** Opening EXERCISE MATERIAL block **

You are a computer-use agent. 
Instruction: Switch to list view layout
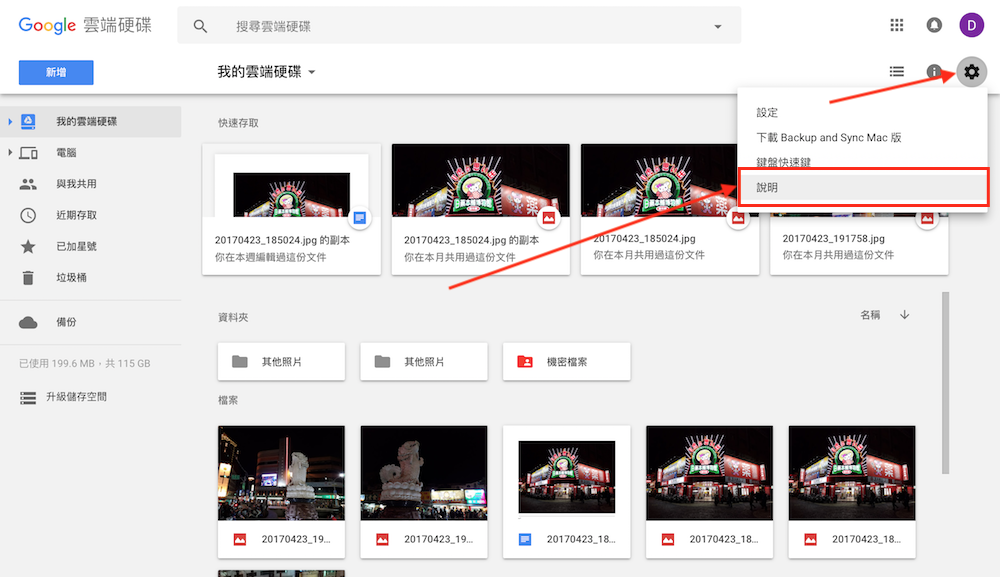point(897,71)
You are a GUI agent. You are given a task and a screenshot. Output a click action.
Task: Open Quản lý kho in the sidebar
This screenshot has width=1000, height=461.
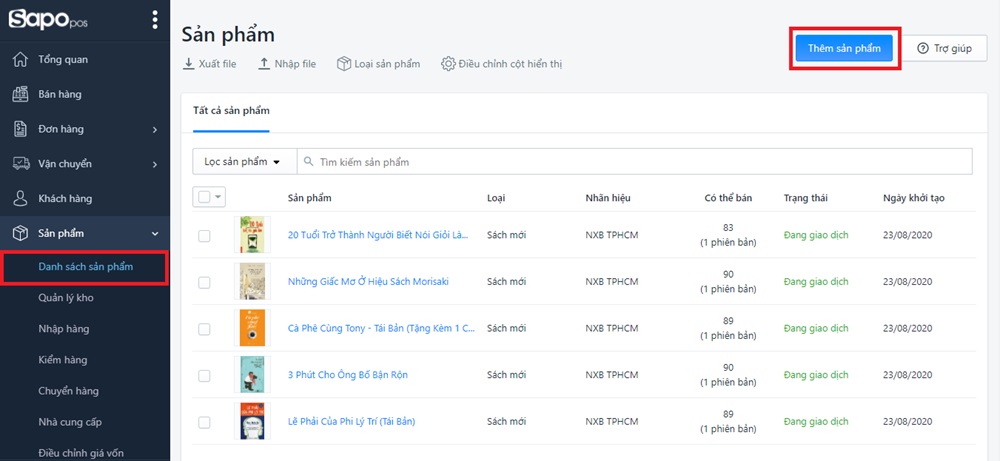pos(66,298)
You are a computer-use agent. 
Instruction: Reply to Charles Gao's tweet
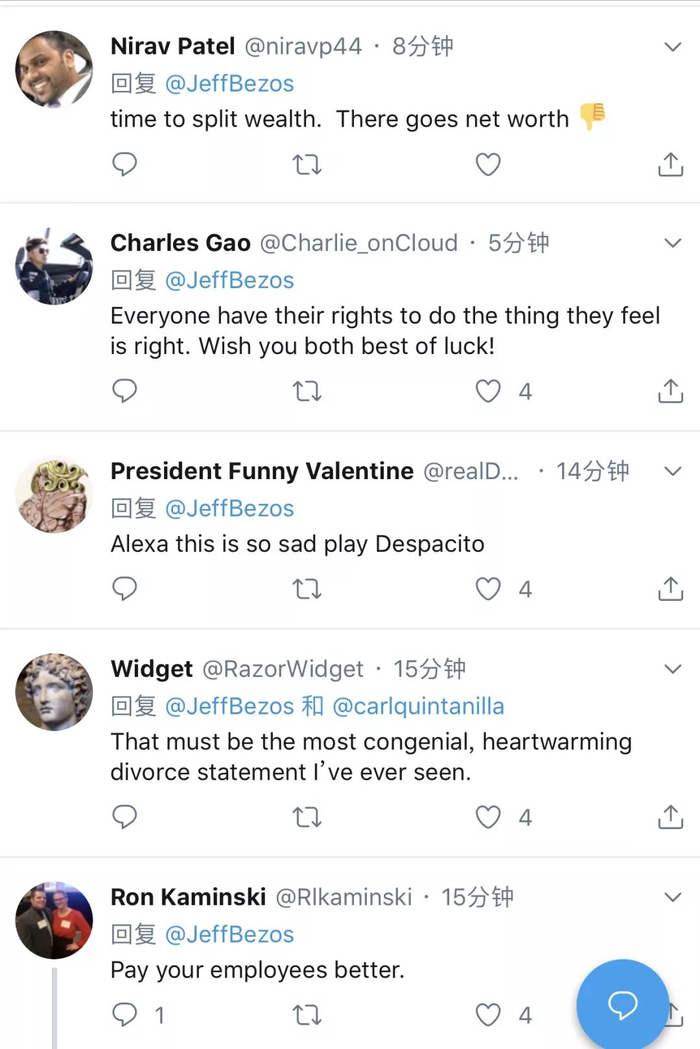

** Closing EXERCISE MATERIAL block **

* EXERCISE AIM:
A faithful copy of all the records is required, with the pictures left out.

* SOLUTION BELOW:
You are a computer-use agent. 
Instruction: Switch to list view layout
point(897,71)
You are a GUI agent. You are given a task and a screenshot. Output a click action.
Task: Open Quản lý kho in the sidebar
This screenshot has width=1000, height=461.
pos(66,298)
You are a computer-use agent. 
Instruction: Reply to Charles Gao's tweet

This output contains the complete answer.